> **AVAILABLE DATA**:
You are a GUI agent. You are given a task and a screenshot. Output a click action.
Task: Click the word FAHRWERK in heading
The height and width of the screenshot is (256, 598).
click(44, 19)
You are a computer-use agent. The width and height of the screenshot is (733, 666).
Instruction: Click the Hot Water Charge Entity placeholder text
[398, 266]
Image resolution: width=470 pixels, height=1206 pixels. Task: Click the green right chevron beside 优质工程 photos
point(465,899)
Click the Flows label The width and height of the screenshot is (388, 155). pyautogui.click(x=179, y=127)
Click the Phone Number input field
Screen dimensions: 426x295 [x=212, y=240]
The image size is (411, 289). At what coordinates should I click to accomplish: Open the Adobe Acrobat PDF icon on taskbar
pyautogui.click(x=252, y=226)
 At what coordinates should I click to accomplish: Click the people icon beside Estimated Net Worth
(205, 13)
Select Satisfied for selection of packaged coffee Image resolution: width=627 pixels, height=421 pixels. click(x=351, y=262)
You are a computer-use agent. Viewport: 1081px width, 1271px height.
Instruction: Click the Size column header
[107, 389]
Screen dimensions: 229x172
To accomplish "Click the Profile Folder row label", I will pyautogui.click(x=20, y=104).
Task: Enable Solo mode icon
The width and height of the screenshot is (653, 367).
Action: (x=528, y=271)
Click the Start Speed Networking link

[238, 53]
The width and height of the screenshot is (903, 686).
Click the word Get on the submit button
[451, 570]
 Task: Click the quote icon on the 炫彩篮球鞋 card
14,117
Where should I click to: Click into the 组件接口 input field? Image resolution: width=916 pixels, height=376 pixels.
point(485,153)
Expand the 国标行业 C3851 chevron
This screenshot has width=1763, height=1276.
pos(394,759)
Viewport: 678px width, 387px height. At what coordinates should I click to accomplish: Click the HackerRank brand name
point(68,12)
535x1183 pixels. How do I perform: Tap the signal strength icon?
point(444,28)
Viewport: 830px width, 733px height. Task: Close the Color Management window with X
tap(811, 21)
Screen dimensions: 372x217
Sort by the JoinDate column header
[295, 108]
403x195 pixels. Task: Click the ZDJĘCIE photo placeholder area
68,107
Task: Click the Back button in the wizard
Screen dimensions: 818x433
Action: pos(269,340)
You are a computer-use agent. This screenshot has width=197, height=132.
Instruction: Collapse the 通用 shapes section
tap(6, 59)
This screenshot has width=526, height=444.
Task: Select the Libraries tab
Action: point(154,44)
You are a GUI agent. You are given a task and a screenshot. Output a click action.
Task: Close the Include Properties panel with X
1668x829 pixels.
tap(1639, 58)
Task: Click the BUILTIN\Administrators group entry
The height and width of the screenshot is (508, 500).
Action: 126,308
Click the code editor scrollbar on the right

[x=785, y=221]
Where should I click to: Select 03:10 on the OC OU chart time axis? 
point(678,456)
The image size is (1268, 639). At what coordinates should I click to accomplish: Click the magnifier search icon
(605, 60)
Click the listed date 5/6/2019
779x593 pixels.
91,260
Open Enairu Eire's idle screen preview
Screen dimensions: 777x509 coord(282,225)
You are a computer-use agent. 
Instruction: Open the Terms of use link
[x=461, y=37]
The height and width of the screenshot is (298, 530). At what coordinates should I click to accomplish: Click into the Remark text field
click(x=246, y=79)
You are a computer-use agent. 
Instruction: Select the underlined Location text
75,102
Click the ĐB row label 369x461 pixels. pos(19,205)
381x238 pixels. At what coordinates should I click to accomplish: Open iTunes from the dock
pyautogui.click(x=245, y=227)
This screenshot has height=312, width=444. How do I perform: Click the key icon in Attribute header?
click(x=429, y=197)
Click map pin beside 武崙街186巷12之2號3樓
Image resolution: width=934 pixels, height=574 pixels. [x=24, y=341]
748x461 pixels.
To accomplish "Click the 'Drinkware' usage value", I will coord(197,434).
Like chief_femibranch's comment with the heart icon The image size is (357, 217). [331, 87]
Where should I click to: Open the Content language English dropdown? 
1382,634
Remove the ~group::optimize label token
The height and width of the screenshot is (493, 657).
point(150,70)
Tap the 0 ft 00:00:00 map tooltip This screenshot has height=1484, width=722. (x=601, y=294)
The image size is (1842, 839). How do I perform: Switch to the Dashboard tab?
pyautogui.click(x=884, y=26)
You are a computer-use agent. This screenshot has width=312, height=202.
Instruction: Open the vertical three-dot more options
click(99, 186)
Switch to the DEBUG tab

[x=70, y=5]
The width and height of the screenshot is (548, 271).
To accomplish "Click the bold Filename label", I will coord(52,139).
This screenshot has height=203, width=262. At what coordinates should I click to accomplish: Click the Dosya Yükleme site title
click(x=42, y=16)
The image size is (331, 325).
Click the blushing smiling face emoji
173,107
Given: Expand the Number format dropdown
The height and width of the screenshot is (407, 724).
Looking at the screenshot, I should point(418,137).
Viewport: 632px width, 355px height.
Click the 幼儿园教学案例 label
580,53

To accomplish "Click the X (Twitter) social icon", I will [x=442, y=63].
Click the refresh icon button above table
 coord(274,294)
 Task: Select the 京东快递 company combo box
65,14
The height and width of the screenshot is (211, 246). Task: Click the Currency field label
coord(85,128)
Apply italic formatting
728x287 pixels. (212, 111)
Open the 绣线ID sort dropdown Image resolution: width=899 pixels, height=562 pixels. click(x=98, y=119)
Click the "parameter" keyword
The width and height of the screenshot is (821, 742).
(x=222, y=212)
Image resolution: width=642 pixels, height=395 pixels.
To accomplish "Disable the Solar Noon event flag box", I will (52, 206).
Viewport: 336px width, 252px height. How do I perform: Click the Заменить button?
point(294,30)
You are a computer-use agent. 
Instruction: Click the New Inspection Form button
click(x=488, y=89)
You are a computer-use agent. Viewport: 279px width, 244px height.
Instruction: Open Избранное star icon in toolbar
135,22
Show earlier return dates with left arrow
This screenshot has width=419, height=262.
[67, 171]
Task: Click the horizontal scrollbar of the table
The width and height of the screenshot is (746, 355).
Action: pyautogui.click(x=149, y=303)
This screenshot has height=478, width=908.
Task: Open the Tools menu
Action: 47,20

> **DIRECTIONS FOR THIS TASK**:
Copy out the records once more, with nothing altered.

> **YOUR SOLUTION**:
You are a GUI agent. You are given a task and a screenshot. Output a click action.
Task: Click the word FAHRWERK in heading
The height and width of the screenshot is (256, 598).
click(44, 19)
You are a computer-use agent. The width and height of the screenshot is (733, 666).
Instruction: Click the Hot Water Charge Entity placeholder text
[398, 266]
Image resolution: width=470 pixels, height=1206 pixels. Task: Click the green right chevron beside 优质工程 photos
point(465,899)
Click the Flows label The width and height of the screenshot is (388, 155). pyautogui.click(x=179, y=127)
Click the Phone Number input field
Screen dimensions: 426x295 [x=212, y=240]
The image size is (411, 289). At what coordinates should I click to accomplish: Open the Adobe Acrobat PDF icon on taskbar
pyautogui.click(x=252, y=226)
 At what coordinates should I click to accomplish: Click the people icon beside Estimated Net Worth
(205, 13)
Select Satisfied for selection of packaged coffee Image resolution: width=627 pixels, height=421 pixels. click(x=351, y=262)
You are a computer-use agent. Viewport: 1081px width, 1271px height.
Instruction: Click the Size column header
[107, 389]
Screen dimensions: 229x172
To accomplish "Click the Profile Folder row label", I will pyautogui.click(x=20, y=104).
Task: Enable Solo mode icon
The width and height of the screenshot is (653, 367).
Action: (x=528, y=271)
Click the Start Speed Networking link

[238, 53]
The width and height of the screenshot is (903, 686).
Click the word Get on the submit button
[451, 570]
 Task: Click the quote icon on the 炫彩篮球鞋 card
14,117
Where should I click to: Click into the 组件接口 input field? Image resolution: width=916 pixels, height=376 pixels.
point(485,153)
Expand the 国标行业 C3851 chevron
This screenshot has width=1763, height=1276.
pos(394,759)
Viewport: 678px width, 387px height. At what coordinates should I click to accomplish: Click the HackerRank brand name
point(68,12)
535x1183 pixels. How do I perform: Tap the signal strength icon?
point(444,28)
Viewport: 830px width, 733px height. Task: Close the Color Management window with X
tap(811, 21)
Screen dimensions: 372x217
Sort by the JoinDate column header
[295, 108]
403x195 pixels. Task: Click the ZDJĘCIE photo placeholder area
68,107
Task: Click the Back button in the wizard
Screen dimensions: 818x433
Action: pos(269,340)
You are a computer-use agent. This screenshot has width=197, height=132.
Instruction: Collapse the 通用 shapes section
tap(6, 59)
This screenshot has width=526, height=444.
Task: Select the Libraries tab
Action: point(154,44)
You are a GUI agent. You are given a task and a screenshot. Output a click action.
Task: Close the Include Properties panel with X
1668x829 pixels.
tap(1639, 58)
Task: Click the BUILTIN\Administrators group entry
The height and width of the screenshot is (508, 500).
Action: 126,308
Click the code editor scrollbar on the right

[x=785, y=221]
Where should I click to: Select 03:10 on the OC OU chart time axis? 
point(678,456)
The image size is (1268, 639). At what coordinates should I click to accomplish: Click the magnifier search icon
(605, 60)
Click the listed date 5/6/2019
779x593 pixels.
91,260
Open Enairu Eire's idle screen preview
Screen dimensions: 777x509 coord(282,225)
You are a computer-use agent. 
Instruction: Open the Terms of use link
[x=461, y=37]
The height and width of the screenshot is (298, 530). At what coordinates should I click to accomplish: Click into the Remark text field
click(x=246, y=79)
You are a computer-use agent. 
Instruction: Select the underlined Location text
75,102
Click the ĐB row label 369x461 pixels. pos(19,205)
381x238 pixels. At what coordinates should I click to accomplish: Open iTunes from the dock
pyautogui.click(x=245, y=227)
This screenshot has height=312, width=444. How do I perform: Click the key icon in Attribute header?
click(x=429, y=197)
Click map pin beside 武崙街186巷12之2號3樓
Image resolution: width=934 pixels, height=574 pixels. [x=24, y=341]
748x461 pixels.
To accomplish "Click the 'Drinkware' usage value", I will coord(197,434).
Like chief_femibranch's comment with the heart icon The image size is (357, 217). [331, 87]
Where should I click to: Open the Content language English dropdown? 
1382,634
Remove the ~group::optimize label token
The height and width of the screenshot is (493, 657).
point(150,70)
Tap the 0 ft 00:00:00 map tooltip This screenshot has height=1484, width=722. (x=601, y=294)
The image size is (1842, 839). How do I perform: Switch to the Dashboard tab?
pyautogui.click(x=884, y=26)
You are a computer-use agent. This screenshot has width=312, height=202.
Instruction: Open the vertical three-dot more options
click(99, 186)
Switch to the DEBUG tab

[x=70, y=5]
The width and height of the screenshot is (548, 271).
To accomplish "Click the bold Filename label", I will coord(52,139).
This screenshot has height=203, width=262. At what coordinates should I click to accomplish: Click the Dosya Yükleme site title
click(x=42, y=16)
The image size is (331, 325).
Click the blushing smiling face emoji
173,107
Given: Expand the Number format dropdown
The height and width of the screenshot is (407, 724).
Looking at the screenshot, I should point(418,137).
Viewport: 632px width, 355px height.
Click the 幼儿园教学案例 label
580,53

To accomplish "Click the X (Twitter) social icon", I will [x=442, y=63].
Click the refresh icon button above table
 coord(274,294)
 Task: Select the 京东快递 company combo box
65,14
The height and width of the screenshot is (211, 246). Task: Click the Currency field label
coord(85,128)
Apply italic formatting
728x287 pixels. (212, 111)
Open the 绣线ID sort dropdown Image resolution: width=899 pixels, height=562 pixels. click(x=98, y=119)
Click the "parameter" keyword
The width and height of the screenshot is (821, 742).
(x=222, y=212)
Image resolution: width=642 pixels, height=395 pixels.
To accomplish "Disable the Solar Noon event flag box", I will (52, 206).
Viewport: 336px width, 252px height. How do I perform: Click the Заменить button?
point(294,30)
You are a computer-use agent. 
Instruction: Click the New Inspection Form button
click(x=488, y=89)
You are a computer-use agent. Viewport: 279px width, 244px height.
Instruction: Open Избранное star icon in toolbar
135,22
Show earlier return dates with left arrow
This screenshot has width=419, height=262.
[67, 171]
Task: Click the horizontal scrollbar of the table
The width and height of the screenshot is (746, 355).
Action: pyautogui.click(x=149, y=303)
This screenshot has height=478, width=908.
Task: Open the Tools menu
Action: 47,20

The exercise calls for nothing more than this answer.